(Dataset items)
= Beginning of Section =
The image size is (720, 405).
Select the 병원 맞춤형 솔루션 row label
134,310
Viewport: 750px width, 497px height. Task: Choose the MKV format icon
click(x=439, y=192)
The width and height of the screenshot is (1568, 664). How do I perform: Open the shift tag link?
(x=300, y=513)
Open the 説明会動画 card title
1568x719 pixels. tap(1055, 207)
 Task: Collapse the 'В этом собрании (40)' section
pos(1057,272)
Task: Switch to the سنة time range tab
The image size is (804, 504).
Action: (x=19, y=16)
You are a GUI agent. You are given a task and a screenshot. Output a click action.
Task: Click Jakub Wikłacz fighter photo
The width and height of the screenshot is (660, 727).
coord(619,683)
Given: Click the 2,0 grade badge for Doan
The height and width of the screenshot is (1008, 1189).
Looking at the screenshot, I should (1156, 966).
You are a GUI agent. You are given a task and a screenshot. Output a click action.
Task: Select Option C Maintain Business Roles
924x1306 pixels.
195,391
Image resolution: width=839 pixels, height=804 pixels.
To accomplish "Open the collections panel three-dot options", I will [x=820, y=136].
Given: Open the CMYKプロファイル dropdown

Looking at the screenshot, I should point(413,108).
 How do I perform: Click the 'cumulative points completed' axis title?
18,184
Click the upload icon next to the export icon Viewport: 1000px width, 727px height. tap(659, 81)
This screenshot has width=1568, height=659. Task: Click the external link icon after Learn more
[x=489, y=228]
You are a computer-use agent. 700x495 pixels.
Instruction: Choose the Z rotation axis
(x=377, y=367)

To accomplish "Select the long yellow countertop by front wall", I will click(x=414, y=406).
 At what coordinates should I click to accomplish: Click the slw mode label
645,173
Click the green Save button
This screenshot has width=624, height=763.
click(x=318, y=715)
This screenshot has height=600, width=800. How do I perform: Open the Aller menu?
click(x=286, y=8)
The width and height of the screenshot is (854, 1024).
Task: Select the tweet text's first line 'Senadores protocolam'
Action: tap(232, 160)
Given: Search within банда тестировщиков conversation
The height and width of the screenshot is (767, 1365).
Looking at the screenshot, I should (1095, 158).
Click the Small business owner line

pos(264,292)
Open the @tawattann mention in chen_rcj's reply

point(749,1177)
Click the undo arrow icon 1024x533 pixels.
= End of Section =
[About this task] What is needed is an exact retyping of every line from the one containing "Given: Search within" through the final line of the entries, and only those lines.

[Answer section]
Given: Search within банда тестировщиков conversation
The height and width of the screenshot is (767, 1365).
Looking at the screenshot, I should (1095, 158).
Click the Small business owner line

pos(264,292)
Open the @tawattann mention in chen_rcj's reply

point(749,1177)
Click the undo arrow icon 1024x533 pixels.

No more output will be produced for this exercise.